• WHAT IS BEING ASKED:
Repeat every line of the items from the one containing "This screenshot has height=600, width=1000." down to the one containing "(x=679, y=655)", including both of those lines.

• MATERIAL PROVIDED:
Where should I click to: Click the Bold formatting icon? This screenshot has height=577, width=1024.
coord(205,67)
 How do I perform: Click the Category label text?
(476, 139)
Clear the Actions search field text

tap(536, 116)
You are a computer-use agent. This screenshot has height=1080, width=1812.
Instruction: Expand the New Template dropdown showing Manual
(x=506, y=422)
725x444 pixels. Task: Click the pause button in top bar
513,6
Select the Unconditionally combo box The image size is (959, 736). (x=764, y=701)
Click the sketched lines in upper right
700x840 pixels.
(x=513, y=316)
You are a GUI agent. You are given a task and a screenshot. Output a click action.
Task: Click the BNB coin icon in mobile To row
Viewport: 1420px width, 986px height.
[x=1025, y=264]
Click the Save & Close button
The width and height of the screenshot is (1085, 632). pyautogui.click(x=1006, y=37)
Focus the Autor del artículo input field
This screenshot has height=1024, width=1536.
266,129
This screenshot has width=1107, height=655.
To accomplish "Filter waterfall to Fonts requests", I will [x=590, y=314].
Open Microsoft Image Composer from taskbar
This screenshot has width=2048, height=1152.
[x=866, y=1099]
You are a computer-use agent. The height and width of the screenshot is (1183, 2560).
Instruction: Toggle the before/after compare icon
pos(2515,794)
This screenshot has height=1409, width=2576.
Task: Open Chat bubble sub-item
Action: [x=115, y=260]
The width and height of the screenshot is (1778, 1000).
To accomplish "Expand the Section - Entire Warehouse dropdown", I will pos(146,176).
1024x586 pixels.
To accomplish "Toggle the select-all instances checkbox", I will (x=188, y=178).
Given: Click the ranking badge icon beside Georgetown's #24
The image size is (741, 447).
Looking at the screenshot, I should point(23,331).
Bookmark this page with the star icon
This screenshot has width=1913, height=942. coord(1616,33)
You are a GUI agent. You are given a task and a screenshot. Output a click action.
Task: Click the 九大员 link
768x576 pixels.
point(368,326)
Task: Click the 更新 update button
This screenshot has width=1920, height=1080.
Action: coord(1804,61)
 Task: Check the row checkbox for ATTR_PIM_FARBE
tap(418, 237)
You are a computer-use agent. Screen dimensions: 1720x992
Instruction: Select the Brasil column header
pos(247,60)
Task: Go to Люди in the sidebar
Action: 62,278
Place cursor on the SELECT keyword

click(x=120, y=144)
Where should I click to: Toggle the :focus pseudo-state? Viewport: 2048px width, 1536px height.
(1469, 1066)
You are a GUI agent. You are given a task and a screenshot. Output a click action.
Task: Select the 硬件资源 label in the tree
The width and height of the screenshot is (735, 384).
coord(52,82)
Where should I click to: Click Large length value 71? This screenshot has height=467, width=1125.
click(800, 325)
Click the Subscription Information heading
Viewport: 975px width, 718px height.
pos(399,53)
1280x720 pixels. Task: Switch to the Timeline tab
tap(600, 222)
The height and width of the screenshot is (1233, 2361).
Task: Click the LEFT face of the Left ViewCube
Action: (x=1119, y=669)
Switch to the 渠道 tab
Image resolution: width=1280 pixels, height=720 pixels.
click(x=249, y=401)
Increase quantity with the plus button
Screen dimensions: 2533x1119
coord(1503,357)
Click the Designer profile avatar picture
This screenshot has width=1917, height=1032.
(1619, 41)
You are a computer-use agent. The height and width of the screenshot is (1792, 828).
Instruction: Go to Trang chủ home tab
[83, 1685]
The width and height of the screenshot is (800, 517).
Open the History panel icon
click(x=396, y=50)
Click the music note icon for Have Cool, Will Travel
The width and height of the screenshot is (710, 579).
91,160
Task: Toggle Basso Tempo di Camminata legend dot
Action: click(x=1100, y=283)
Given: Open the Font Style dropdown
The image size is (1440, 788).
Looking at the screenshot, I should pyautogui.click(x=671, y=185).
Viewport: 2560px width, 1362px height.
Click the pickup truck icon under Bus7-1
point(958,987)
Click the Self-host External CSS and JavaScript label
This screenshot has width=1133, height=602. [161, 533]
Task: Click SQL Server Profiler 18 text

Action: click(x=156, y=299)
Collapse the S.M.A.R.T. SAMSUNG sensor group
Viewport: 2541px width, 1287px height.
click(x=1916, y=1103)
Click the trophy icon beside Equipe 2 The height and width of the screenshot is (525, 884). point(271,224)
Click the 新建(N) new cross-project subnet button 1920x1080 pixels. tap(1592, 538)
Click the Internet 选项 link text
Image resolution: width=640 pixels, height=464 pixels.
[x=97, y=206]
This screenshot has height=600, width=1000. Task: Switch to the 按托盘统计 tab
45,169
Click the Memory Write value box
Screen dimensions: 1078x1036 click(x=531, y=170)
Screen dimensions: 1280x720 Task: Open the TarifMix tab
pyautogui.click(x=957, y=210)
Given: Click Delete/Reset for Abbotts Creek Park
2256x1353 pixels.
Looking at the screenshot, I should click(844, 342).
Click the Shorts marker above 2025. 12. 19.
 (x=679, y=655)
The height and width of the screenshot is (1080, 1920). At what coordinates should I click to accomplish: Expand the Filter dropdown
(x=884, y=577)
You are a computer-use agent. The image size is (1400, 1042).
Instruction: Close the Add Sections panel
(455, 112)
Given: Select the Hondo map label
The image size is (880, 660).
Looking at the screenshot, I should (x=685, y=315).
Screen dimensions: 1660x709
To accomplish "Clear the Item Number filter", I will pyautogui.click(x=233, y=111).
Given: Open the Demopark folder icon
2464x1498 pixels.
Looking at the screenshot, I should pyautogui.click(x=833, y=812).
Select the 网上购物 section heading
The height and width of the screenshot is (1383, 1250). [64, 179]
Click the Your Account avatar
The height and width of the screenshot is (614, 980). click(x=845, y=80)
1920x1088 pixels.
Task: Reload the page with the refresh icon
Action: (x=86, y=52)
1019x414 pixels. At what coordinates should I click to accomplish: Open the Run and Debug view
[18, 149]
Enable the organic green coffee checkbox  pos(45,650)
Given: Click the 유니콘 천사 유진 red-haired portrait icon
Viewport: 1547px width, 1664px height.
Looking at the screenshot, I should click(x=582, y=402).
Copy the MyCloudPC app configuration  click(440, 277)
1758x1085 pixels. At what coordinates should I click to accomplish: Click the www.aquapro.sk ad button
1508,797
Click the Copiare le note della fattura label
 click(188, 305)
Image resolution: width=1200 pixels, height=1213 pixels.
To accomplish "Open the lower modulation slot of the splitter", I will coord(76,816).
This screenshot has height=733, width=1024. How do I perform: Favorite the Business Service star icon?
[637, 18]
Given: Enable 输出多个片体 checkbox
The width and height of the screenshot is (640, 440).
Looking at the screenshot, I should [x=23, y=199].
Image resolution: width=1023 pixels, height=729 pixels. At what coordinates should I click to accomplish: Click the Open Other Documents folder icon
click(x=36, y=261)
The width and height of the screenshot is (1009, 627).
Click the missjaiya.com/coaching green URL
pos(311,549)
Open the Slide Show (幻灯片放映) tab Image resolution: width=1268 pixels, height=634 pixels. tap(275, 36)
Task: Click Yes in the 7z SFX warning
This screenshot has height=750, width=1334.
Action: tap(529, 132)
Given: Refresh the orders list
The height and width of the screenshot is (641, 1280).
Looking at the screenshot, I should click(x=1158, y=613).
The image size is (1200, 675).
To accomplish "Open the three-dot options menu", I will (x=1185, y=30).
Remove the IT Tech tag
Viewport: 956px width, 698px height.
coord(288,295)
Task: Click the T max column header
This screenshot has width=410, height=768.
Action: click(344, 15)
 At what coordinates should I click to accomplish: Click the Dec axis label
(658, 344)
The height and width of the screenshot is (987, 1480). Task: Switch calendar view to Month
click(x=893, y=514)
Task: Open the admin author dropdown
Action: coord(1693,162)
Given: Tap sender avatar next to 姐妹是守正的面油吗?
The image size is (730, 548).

• TASK SOLUTION:
This screenshot has height=600, width=1000. Task: Switch to the 按托盘统计 tab
45,169
Click the Memory Write value box
Screen dimensions: 1078x1036 click(x=531, y=170)
Screen dimensions: 1280x720 Task: Open the TarifMix tab
pyautogui.click(x=957, y=210)
Given: Click Delete/Reset for Abbotts Creek Park
2256x1353 pixels.
Looking at the screenshot, I should click(844, 342).
Click the Shorts marker above 2025. 12. 19.
 (x=679, y=655)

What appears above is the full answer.